Wednesday, 24 August 2016

‘Good diet in pregnancy produces well-behaved kids’ – New Study


By Chukwuma Muanya

A new study has warned that an unhealthy diet during pregnancy could influence a child’s risk of attention-deficit/hyperactivity disorder (ADHD).

Researchers found that a high-fat, high-sugar diet can affect the function of a gene called IGF2 that helps steer fetal development of brain regions previously linked to ADHD.

The study was published August 18 in the Journal of Child Psychology and Psychiatry and MedlinePlus Online.

Senior researcher Edward Barker, director of the developmental psychopathology lab at King’s College London said: “These results suggest that promoting a healthy prenatal diet may ultimately lower ADHD symptoms and conduct problems in children.”

However, Barker said the study only shows an association, rather than a direct cause-and-effect. “We do not suggest that a mother’s diet will cause ADHD or conduct problems,” he said. “There are many causes of ADHD and conduct problems, and usually many small influences are at work together, diet being one of them.”

A bad diet appears to influence the way the IGF2 gene is read and interpreted by cells through a process called DNA “methylation,” Barker said. In methylation, an extra molecule is tacked onto a DNA strand.

“DNA methylation can influence how a person’s genetic make-up might affect their development, in response to risk exposures including poor nutrition,” Barker said.

Animal research has shown that what a mother eats during pregnancy can change the action of genes important for the development of the brain, but very little is known about the influence of diet during pregnancy on the human brain, he said.

To investigate this, Barker and his colleagues compared 83 British children aged seven to 13 with conduct problems against 81 relatively well-behaved children. Conduct problems often go hand in hand with ADHD, his team noted.

During pregnancy, the children’s mothers filled out a questionnaire regarding their diet.

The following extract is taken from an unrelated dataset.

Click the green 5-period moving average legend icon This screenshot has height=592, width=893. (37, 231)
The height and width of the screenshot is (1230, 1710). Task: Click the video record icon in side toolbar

Researchers then assessed whether the IGF2 gene in their children had experienced DNA methylation. They did this using blood samples taken either from the children’s umbilical cord at birth or from the child at age seven.

The IGF2 gene is involved in the development of the cerebellum and hippocampus, regions of the brain that have been implicated in ADHD, the researchers explained.

The researchers found that poor prenatal nutrition was associated with higher IGF2 methylation in children with conduct problems. Diets that included lots of processed foods and baked sweets particularly appeared to affect the function of IGF2, Barker said.